In this 2nd part of an interview with McDowell, he offers insights on containers, hybrid multi-cloud, nascent cloud native technologies and the rise of a new generation of IT engineers. 

Tech Barometer Cloud Coverage is a series exploring the people and innovations behind cloud native technologies. 

Transcript 

Steve McDowell: Data has gravity. Jason Lopez:

Steve McDowell is senior analyst at Moore Insights and Strategy. This is tech barometer, cloud coverage. I'm Jason Lopez. When data doesn't live close to the workloads that consume it, it starts running into issues. Let's say you're editing a podcast. You need your source audio and video to be in sync. And that's kind of an illustration of what it's like with workloads, especially when they're in different geographies, that latency could be a problem. It could hurt responsiveness and performance. 

Steve McDowell:  To respond to that we see the cloud guys stepping up. Amazon introduced something called local zones. Exactly because of this problem. And it went to LA first for a reason because that's where the media and entertainment industry is. And they're probably the ones that are most sensitive to latency like this. But you also see this with applications, right? If I'm running a big retail database, I'm doing price lookups from a barcode scanner, right. That round trip to that database, right. It needs to be performing. And if I got a little overzealous three years ago and said, I'm going to move everything to Amazon's cloud, right. Maybe I'm experiencing some issues that are rebounding. And we see a lot of that. We see a whole lot of that. And that's one of the drivers behind this whole explosion of as a service on prem, right? So you got to HP GreenLake, Dell on-prem cloud stuff. I can get the cloud economic model and flexibility without, you know, all of the downsides of having my workloads on my data somewhere else. And Amazon is coming in without post CC, all of this activity around trying to bridge that gap. To circle back to your question, right? Cloud native gives me the flexibility to move those applications around, right? Because it encapsulates my workload in a way where I don't have to go manage a server and install all the dependencies and all of this stuff to move it. Right. So now I have this flexibility to put it where it makes the most sense. 

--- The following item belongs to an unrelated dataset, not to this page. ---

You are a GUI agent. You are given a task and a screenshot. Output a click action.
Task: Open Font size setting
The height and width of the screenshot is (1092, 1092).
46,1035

Jason Lopez: And you said you had another answer to that question too. There was a second one. 

Steve McDowell: Uh, the other answer is, you know, we're seeing containers used as application delivery mechanisms and you know, an example of that, right. I run a small database here in my house. I don't want to go manage a Postgres database. Right. But my NAS box has the ability to pull down a Postgres container. I'm not doing anything. I just push a button and it's here. Right. So it becomes an application delivery mechanism as well. So we're kind of seeing bnoth things.

Jason Lopez: Well, I wonder if you could talk to that idea of being able to decide which on the fly, being able to have that optionality, you know, where you have to have your application and where you have to have the data.

Steve McDowell: Yeah. And again, I mean, a lot of this container stuff grew out of the dev ops world where it was exactly that, right. You know, I'm an application developer, I'm running a coding shop. You know, when I check in code into the source code control system, there's a trigger and it says, go start a container and run all the test suites against it and then tear that container down. That's why we invented containers. Right? They're very ephemeral, very temporary in nature. They were designed for that. Now we're in the process of adapting those to more stateful and, uh, enterprise kind of workloads. But you're exactly right. And if you look at things like Kubernetes and there's a lot in there around rule-based management, IT guys want this as well. It may not be I'm going to move a workload from Amazon's cloud to my on-prem, but it may be that, you know, the server's getting a little overloaded. I'm watching all these metrics, let's trigger some rules, right? I mean, we've been marching toward the autonomous data center for a long time and containers, man, what a great enabler to move that to the next level.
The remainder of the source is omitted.